Tornano le feste laiche – Uno dei cambiamenti al Senato riguarda le feste laiche, ovvero il 25 aprile, il 1 maggio e il 2 giugno che non saranno più accorpate alle domeniche come precedentemente voluto da Tremonti.
Esulta l’opposizione e in particolare il Pd: “Ha un grande valore simbolico l’approvazione in commissione bilancio del nostro emendamento che salva le festività civili del 25 aprile, del 1° maggio, del 2 giugno: serve a dire che siamo ancora e vogliamo rimanere una nazione, un Paese unito, una comunità“. A dirlo sono i senatori Pd Roberto Della Seta e Francesco Ferrante.
Ma ad esultare è anche la Coldiretti: “Il ripristino delle festività del Primo Maggio, del 25 Aprile e del 2 Giugno è importante anche per il turismo di primavera. In molti approfitteranno delle feste per concedersi un ponte nel 2012 quando il 2 Giugno cadrà di sabato, il Primo Maggio di martedì e il 25 Aprile di mercoledì. Una importante risorsa per l’intero comparto turistico che in queste occasioni si stima possa fatturare complessivamente un importo di quasi cinque miliardi di euro“.

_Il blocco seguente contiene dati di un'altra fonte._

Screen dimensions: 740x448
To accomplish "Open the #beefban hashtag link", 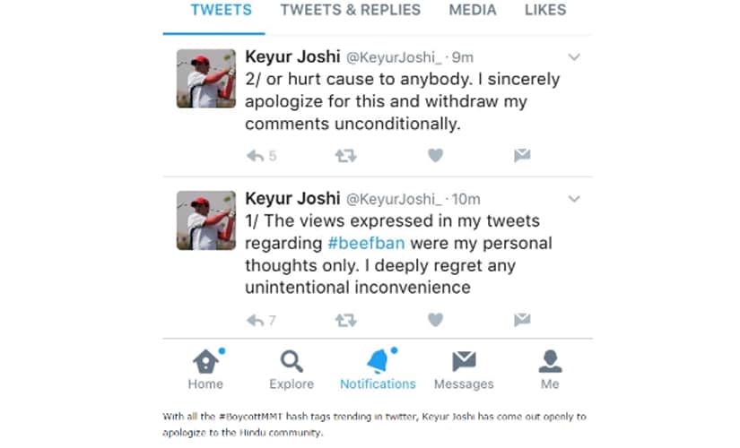I will 366,244.
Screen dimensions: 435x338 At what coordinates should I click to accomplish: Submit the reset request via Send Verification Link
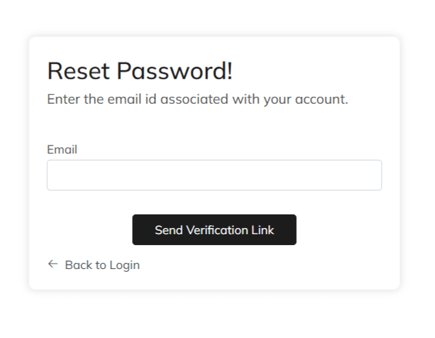pos(214,230)
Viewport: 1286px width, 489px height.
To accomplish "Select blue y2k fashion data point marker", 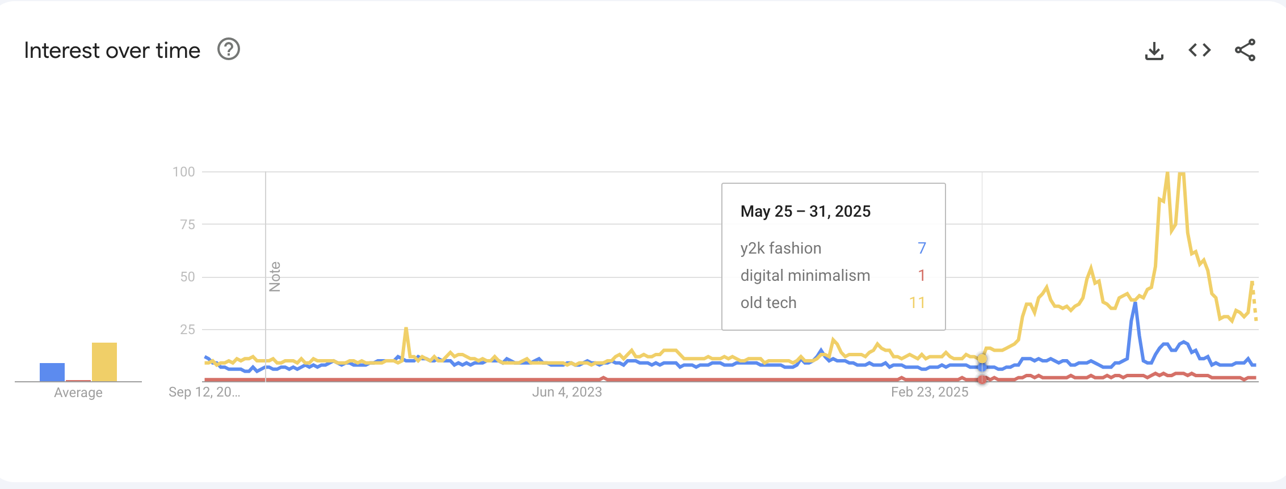I will tap(982, 367).
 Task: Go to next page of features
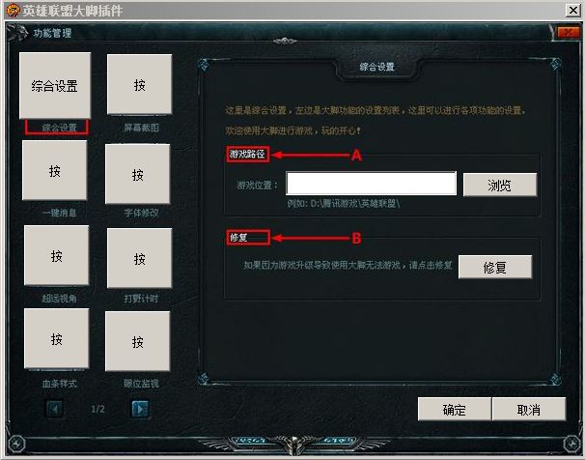(140, 409)
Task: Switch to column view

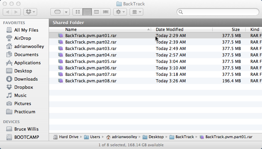Action: (x=96, y=12)
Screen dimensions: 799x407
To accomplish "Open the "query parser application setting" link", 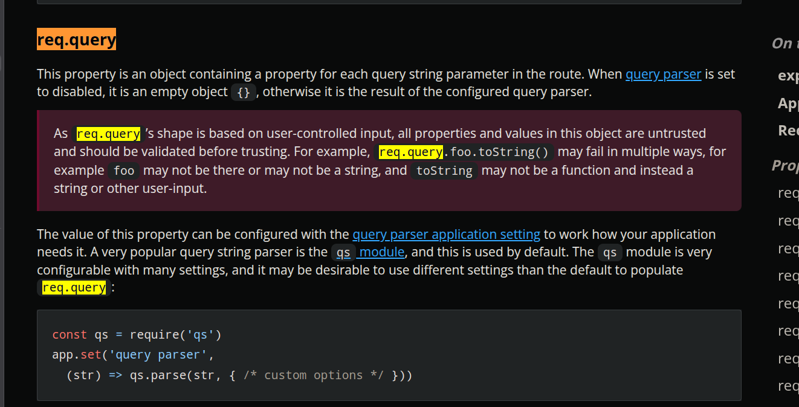I will click(x=446, y=234).
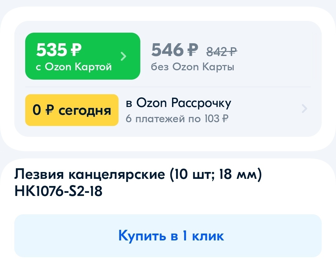The width and height of the screenshot is (336, 274).
Task: Open installment details via the gray right chevron
Action: pos(305,109)

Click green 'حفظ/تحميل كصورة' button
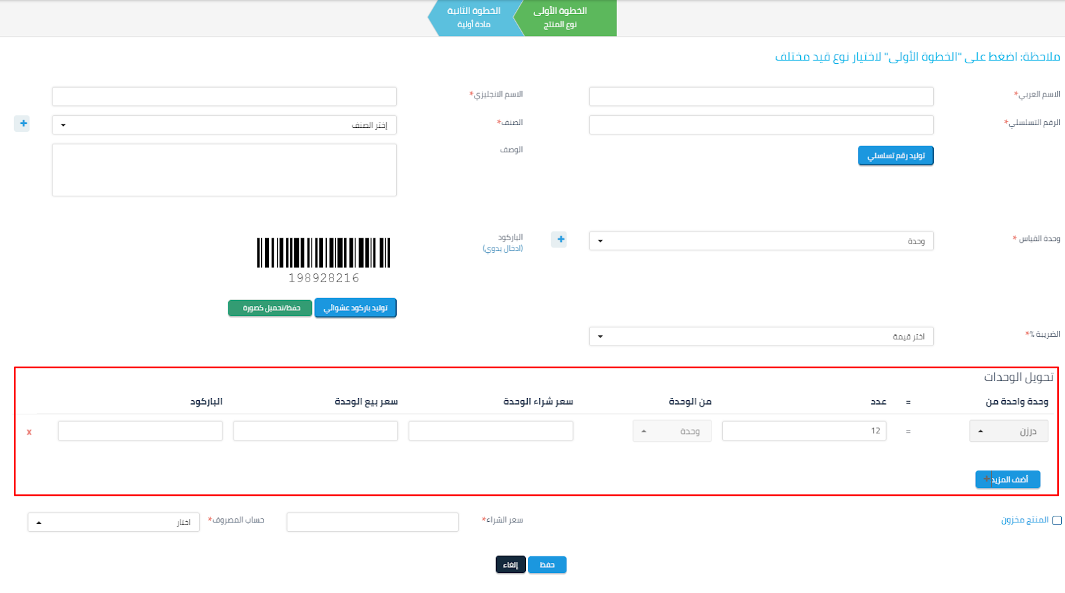click(x=270, y=308)
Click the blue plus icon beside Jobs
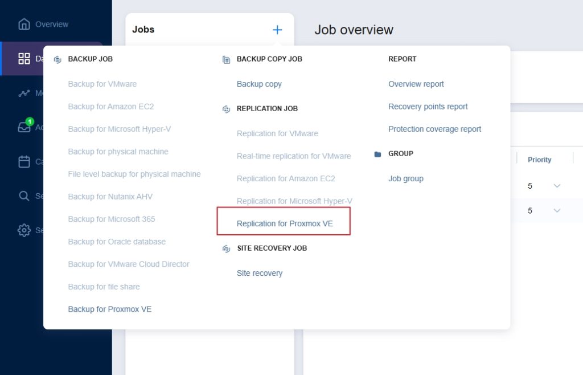The height and width of the screenshot is (375, 583). pyautogui.click(x=277, y=30)
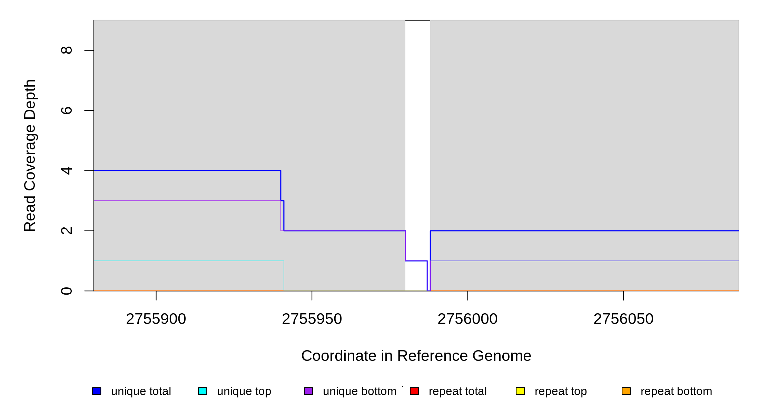The image size is (759, 414).
Task: Click the 2755950 x-axis tick label
Action: pos(312,319)
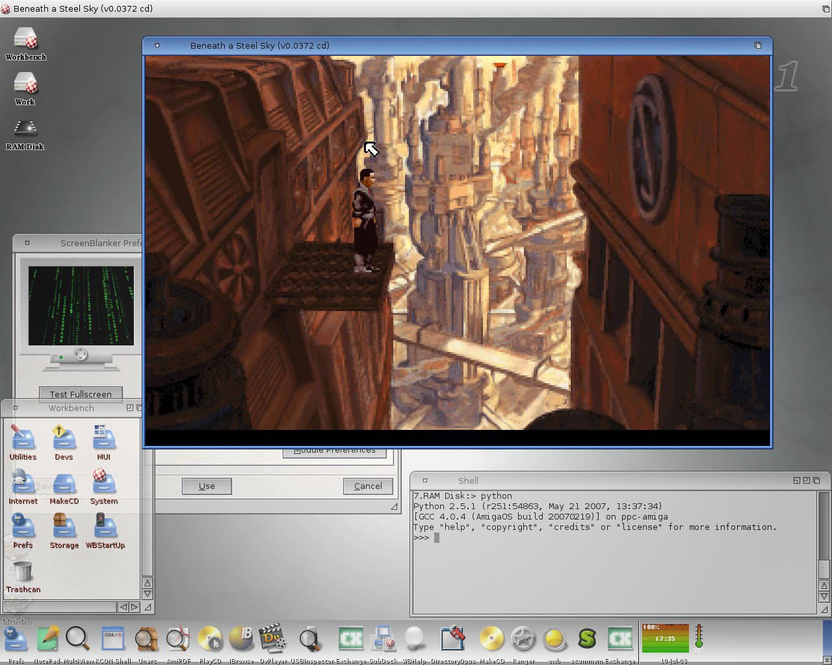This screenshot has width=832, height=665.
Task: Click Use in ScreenBlanker preferences
Action: 207,486
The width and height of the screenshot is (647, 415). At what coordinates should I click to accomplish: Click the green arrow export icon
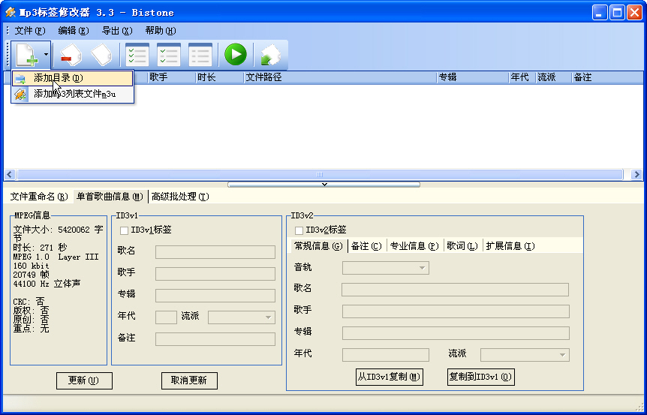click(269, 56)
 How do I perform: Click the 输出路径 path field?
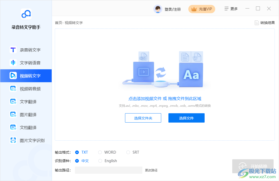tap(109, 170)
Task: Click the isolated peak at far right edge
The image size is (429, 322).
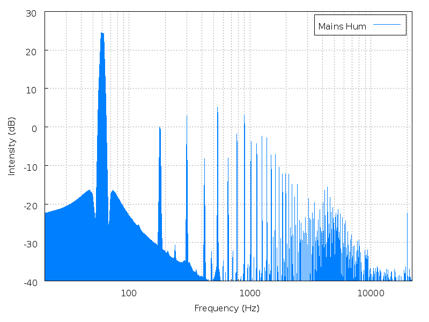Action: (407, 214)
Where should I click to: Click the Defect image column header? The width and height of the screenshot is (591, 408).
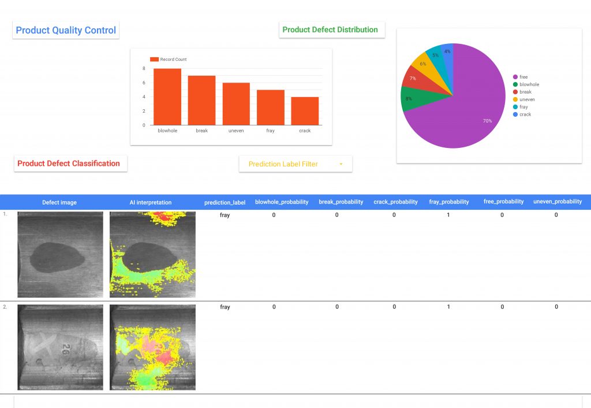(59, 202)
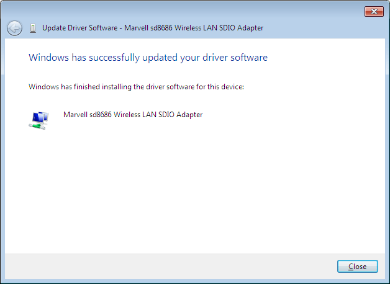Click the network adapter icon beside device name
Screen dimensions: 390x284
[38, 119]
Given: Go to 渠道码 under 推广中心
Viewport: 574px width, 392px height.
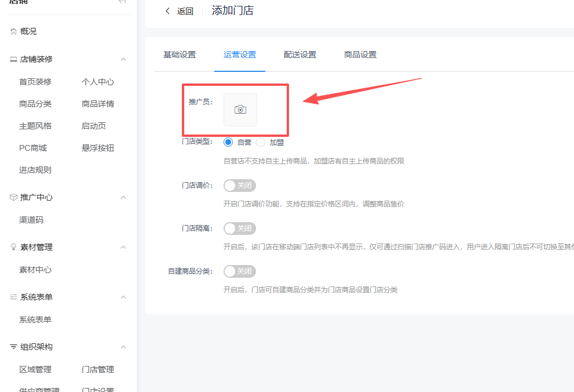Looking at the screenshot, I should point(31,220).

Tredicesime degli statali – Salve anche le tredicesime dei lavoratori statali su cui non sarà fatto alcun intervento.
E su questo punto la Cgil rivendica il risultato. “E’ il primo frutto di una mobilitazione generale  che si sta sviluppando contro una manovra particolarmente vendicativa nei confronti del lavoro e del lavoro pubblico in particolare. In ogni caso  per quanto riguarda il resto della manovra e il suo carattere ingiusto e depressivo la Cgil conferma il suo netto giudizio negativo e quindi tutte le ragioni alla base dello sciopero generale di martedì 6 settembre“.
Esclusi poi dalla clausola di salvaguardia i Fas regionali e cioè nel caso che i tagli ai ministeri non arrivino gli attesi 6 miliardi. Cantano vittoria anche le province autonome di Trento e Bolzano: i tagli ai comuni saranno fatti nel rispetto degli statuti delle due province autonome.

L’Ici sugl’immobili della Chiesa – Respinti gli emendamenti a firma Bonino, Poretti, Perduca, Carloni e Chiaromonte relativi all’abolizione dell’esenzione dell’Ici per le attività commerciali del Vaticano.